The government values profit above the needs and rights of working New Zealanders. From fast-tracking environmentally damaging projects, to gutting gender pay equity, to dismantling Te Tiriti protections, to restricting voting rights, this government has repeatedly insulted the people of Aotearoa. Striking workers are demonstrating that we do not need to take this mistreatment lying down.
Workers have a responsibility to hold the government to account and ensure that public money is being spent for the good of the public, especially when money is tight. Workers are simply not earning enough to pour extra money into tax breaks for the wealthy, subsidising fossil fuel businesses, or making war. While starving public services, the government has announced that it intends to more than double military spending over the next eight years. They are also pouring money into Rocket Lab, a US-owned company which develops military and intelligence technology for customers such as the militaries of the USA and Israel. This is taxpayer money funding genocide. Not healthcare. Not education. Genocide.
At a recent PPTA conference a group of teachers presented a paper called “peace is union business”. This is what they had to say:
The connections with peace as union business with our ‘core business’ are many. Working people need welfare not warfare. Investment in the latter can divert funds away from children’s education towards military participation that contributes to an uncertain world for those very children’s future. This is not just a matter of ‘wars in other countries’ – the inconvenient truth is that as members of the international community we are all implicated.
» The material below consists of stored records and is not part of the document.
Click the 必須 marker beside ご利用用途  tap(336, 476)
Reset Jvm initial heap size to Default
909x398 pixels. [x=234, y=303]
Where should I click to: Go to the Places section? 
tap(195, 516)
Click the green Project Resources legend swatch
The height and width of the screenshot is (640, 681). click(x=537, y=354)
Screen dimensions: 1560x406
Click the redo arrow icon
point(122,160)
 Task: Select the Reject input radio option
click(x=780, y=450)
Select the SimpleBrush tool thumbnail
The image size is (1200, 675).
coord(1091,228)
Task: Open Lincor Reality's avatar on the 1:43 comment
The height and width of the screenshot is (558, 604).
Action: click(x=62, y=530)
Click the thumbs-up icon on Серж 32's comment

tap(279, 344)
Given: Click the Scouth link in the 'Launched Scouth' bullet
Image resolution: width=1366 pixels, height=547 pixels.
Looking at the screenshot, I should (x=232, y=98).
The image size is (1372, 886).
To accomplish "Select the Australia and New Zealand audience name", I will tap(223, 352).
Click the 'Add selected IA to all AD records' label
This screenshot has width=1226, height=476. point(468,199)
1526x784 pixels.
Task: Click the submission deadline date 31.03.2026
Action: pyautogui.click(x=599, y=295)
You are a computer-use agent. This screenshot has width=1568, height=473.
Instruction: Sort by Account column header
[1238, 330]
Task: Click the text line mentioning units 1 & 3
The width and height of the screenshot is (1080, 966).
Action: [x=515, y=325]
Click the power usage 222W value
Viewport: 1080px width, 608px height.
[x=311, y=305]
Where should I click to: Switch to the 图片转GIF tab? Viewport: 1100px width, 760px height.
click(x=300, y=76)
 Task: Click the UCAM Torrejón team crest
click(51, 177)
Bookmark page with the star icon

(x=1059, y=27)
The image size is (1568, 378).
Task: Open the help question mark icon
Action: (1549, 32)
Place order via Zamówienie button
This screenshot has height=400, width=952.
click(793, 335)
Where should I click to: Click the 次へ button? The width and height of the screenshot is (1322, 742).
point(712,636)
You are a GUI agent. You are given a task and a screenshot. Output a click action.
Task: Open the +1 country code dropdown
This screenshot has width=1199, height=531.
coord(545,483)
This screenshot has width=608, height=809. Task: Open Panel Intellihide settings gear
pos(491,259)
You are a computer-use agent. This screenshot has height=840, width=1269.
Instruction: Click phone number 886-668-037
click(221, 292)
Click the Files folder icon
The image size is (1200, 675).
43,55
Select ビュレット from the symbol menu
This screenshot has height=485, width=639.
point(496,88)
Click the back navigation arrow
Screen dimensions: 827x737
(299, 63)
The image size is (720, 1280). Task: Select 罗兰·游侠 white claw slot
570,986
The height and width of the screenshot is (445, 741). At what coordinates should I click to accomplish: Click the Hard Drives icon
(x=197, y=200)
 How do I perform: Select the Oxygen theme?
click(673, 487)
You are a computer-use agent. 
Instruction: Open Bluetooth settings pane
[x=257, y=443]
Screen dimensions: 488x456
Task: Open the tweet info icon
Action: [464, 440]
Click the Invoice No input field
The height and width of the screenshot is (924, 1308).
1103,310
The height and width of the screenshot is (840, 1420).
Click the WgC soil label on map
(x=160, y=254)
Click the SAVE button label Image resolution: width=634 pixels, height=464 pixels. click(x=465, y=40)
While immediate demands for safe staffing, adequate resources and fair pay are understandably front of mind for striking workers, it is admirable that so many are also taking a stand for global peace and justice.
To all who rely on these public sector workers – the whānau who rely on their support, the patients receiving care at their hands, the parents entrusting them with their children each week – now is the time to publicly, visibly show your support and refute the toxic narratives of the government.
To public sector workers we say: victory to your struggle!